Hands-on with the Bookstore

Assumed working directory: the guide repo root (full-guide/). This chapter adds examples/bookstore/argocd/rollouts/ (the catalog Rollout + two AnalysisTemplates). The Rollout replaces the catalog Deployment; its Pod template is 10-catalog-deploy.yaml's template verbatim (same restricted SC, scheduling layer, probes, ConfigMap/Secret env, byte-identical DB_DSN).

We will: (0) fresh cluster + images; (1) install Argo Rollouts (Helm) + the kubectl plugin; (2) prereqs + Prometheus; (3) apply the Rollout and watch a passing canary auto-promote; (4) induce errors and watch analysis fail and auto-roll-back.

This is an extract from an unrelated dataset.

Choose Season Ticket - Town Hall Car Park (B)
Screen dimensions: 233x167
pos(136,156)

0. Prerequisites — fresh cluster + the four images (self-bootstrapping)

kind delete cluster --name bookstore 2>/dev/null || true
kind create cluster --name bookstore
kubectl cluster-info

cd examples/bookstore/app
for s in catalog orders payments-worker storefront; do docker build -t bookstore/$s:dev ./$s; done
cd ../../..
for s in catalog orders payments-worker storefront; do kind load docker-image bookstore/$s:dev --name bookstore; done

Self-bootstrapping note. After any kind delete && kind create you must re-kind load the four images and re-run the install + apply chain below (install Argo Rollouts → apply prereqs + Prometheus → apply the AnalysisTemplates → apply the Rollout). A fresh cluster has none of it.

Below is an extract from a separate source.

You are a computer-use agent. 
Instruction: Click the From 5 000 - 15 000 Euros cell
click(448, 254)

1. Install Argo Rollouts + the kubectl plugin

Per this guide's rule — Helm / official-stable, never a releases/latest/download/<PINNED-FILE>.yaml (it 404s on a new release). Argo Rollouts' Helm chart is in the same argo repo as Argo CD (ch.04); it installs into its own non-restricted argo-rollouts namespace:

helm repo add argo https://argoproj.github.io/argo-helm
helm repo update
kubectl create namespace argo-rollouts
helm install argo-rollouts argo/argo-rollouts -n argo-rollouts --wait
kubectl -n argo-rollouts rollout status deploy/argo-rollouts
# (its own ns — like argocd / monitoring / keda — not PSA-restricted; the
#  catalog Pods it manages still land in the restricted `bookstore` ns.)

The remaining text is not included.